Turkey and Bose-Einstein condensates
DOI: 10.1063/PT.5.010053
Fred Dylla, the CEO of the American Institute of Physics, advocates roasting your Thanksgiving turkey at 533 K (500 °F, 260 °C). Charlie Burke, a food writer for the Heart of New England , concurs. According to Burke,
High heat roasting (500 degrees) intensifies flavors and considerably shortens cooking time so there is less time for the white meat to dry out while the dark meat reaches proper temperature. We have found that fresh local turkey cooks in a surprisingly short time and has superior taste, although commercial turkeys are quite consistent in quality. It is important that the oven be clean, because excess smoke will be caused by any residue in the oven.
High-temperature roasting also makes sense physically. The higher the temperature, the steeper the temperature gradient is between the air inside the oven and the meat inside the turkey. Heat enters the turkey more effectively than at lower temperatures.
To the extent that an oven is like a blackbody radiator, high-temperature roasting brings another advantage. As the figure above shows, as you raise the temperature, you increase the number of photons available to cook the turkey.
Although it’s good for roasting turkeys, the blackbody spectrum’s dependence on temperature is bad for making a Bose–E instein condensate. As the archetypal bosons, blackbody photons should form a BEC. The trouble is, as Martin Weitz of the University of Bonn puts it in a paper in today’s Nature,
In such systems photons have a vanishing chemical potential, meaning that their number is not conserved when the temperature of the photon gas is varied; at low temperatures, photons disappear in the cavity walls instead of occupying the cavity ground state.

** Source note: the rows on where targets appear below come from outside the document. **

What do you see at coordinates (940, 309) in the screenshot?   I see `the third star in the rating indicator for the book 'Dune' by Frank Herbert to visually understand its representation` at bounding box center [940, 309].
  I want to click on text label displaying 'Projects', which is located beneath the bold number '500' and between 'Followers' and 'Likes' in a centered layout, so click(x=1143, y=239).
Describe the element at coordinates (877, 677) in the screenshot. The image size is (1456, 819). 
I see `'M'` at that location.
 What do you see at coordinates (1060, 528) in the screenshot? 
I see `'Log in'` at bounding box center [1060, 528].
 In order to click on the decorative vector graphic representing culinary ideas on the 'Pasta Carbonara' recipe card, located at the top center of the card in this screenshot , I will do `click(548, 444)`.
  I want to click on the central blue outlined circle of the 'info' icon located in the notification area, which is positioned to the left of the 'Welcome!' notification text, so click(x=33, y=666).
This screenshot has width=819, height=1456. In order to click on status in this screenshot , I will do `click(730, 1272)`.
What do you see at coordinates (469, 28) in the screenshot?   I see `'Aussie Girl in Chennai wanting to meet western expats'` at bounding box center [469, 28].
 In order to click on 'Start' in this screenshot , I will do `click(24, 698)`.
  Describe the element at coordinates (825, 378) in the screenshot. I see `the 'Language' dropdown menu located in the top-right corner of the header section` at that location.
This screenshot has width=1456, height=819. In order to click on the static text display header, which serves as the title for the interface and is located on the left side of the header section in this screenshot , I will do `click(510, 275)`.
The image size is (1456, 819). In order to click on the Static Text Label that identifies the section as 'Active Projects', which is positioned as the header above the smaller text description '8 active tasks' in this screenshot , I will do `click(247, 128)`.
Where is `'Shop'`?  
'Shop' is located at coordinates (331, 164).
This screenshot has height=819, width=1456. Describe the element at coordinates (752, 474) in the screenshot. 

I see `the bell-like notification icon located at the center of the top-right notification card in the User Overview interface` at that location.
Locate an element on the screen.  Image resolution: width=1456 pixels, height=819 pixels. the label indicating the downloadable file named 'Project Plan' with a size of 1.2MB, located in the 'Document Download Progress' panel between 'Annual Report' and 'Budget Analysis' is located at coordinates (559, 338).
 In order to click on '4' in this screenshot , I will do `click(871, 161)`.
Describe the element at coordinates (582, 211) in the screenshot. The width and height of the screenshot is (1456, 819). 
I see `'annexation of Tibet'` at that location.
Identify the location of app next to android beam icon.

Weitz and his colleagues Jan Klaers, Julian Schmitt, and Frank Vewinger overcame that problem in an ingenious way. Their photon gas is not generated by an ovenlike cavity. Rather, they place a dye solution between two closely spaced concave mirrors and illuminate it with a laser.
Photons resonant with the mirrors’ separation bounce back and forth, but only after undergoing multiple scatterings off the dye molecules. The scatterings, which occur when the dye molecules are in an excited, laser-pumped state, are crucial because they ensure that photons interact weakly, not strongly, with each other, thereby satisfying a prerequisite for condensation.
The trapped photons have such a low effective mass that they condense at room temperature in the mirrors’ lowest accessible resonance. Weitz and his team bring about condensation when they increase the laser intensity, and therefore the density of scattered photons, above the critical value.
The left panel shows the photons just before the onset of condensation; the right panel shows a condensed central spot of photons condensed into a single macroscopic state (the mirrors’ TEM00 mode, to be precise).
I’m not sure whether Weitz, Klaers, Schmitt, and Vewinger ate Thanksgiving turkey today, hot-roasted or otherwise. But their coup de recherche is certainly cause for celebration. In the acknowledgments section of their paper they thank Jean Dalibard and Yvan Castin for discussions, the German Research Foundation for funding, and the Kastler Brossel Laboratory in Paris for hospitality.